What is asked: Retype every one of the rows below exactly, leaving the pictures out.

(Screenshot and document pointing data)
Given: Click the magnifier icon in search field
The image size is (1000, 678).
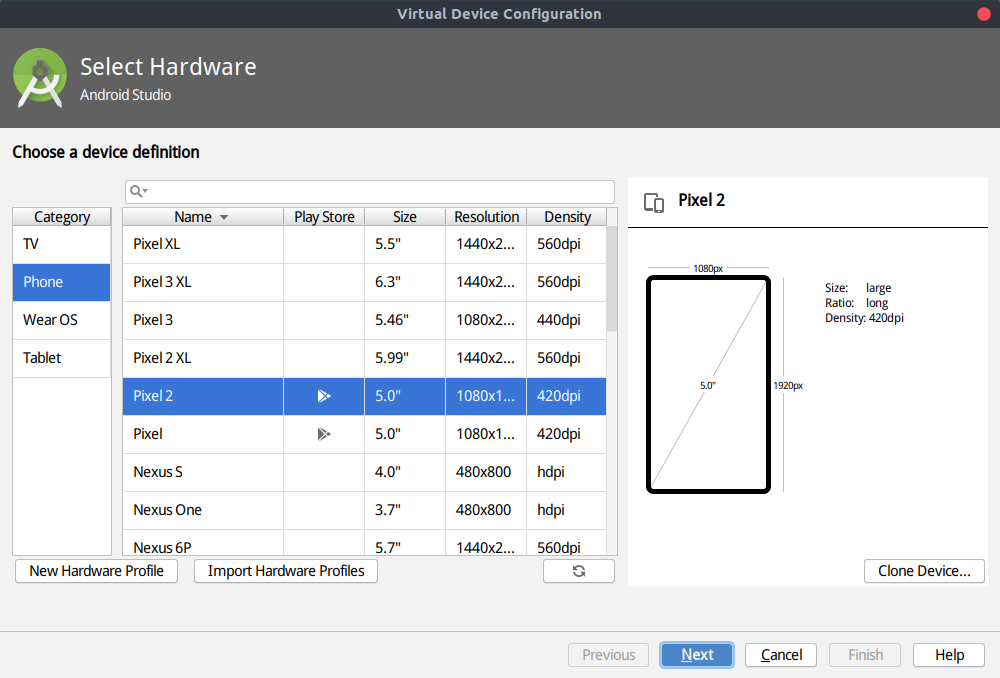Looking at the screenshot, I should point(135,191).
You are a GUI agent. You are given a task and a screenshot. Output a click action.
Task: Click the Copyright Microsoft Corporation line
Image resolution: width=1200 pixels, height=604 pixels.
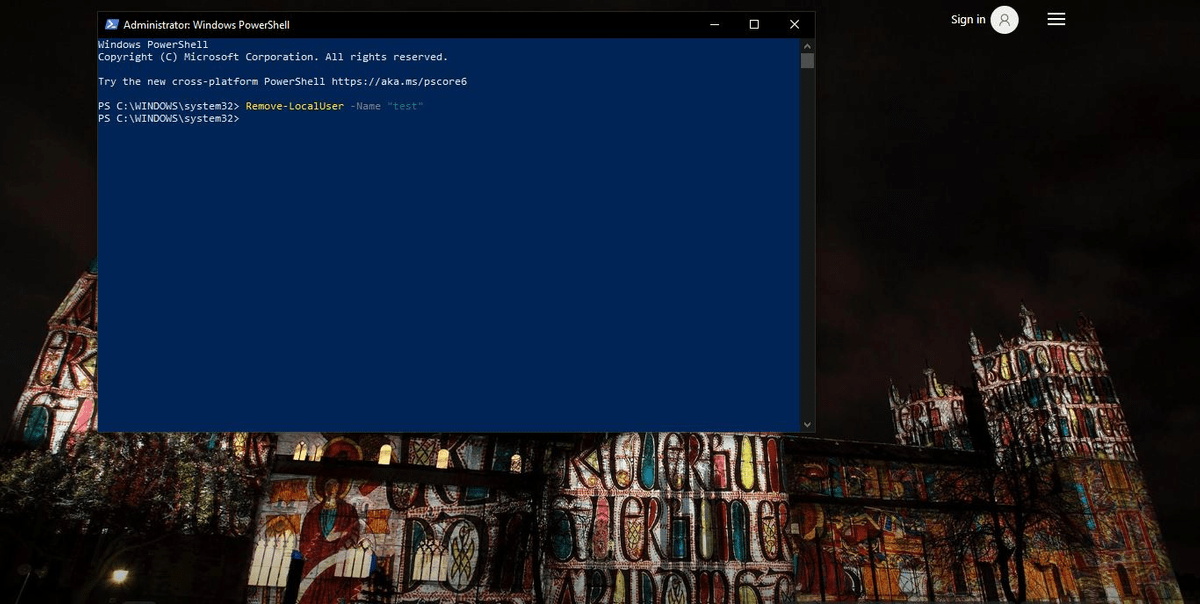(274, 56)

Worked answer:
Given: Click the magnifier icon in search field
The image size is (1000, 678).
Looking at the screenshot, I should point(135,191).
You are a GUI agent. You are given a task and a screenshot. Output a click action.
Task: Click the Copyright Microsoft Corporation line
Image resolution: width=1200 pixels, height=604 pixels.
(274, 56)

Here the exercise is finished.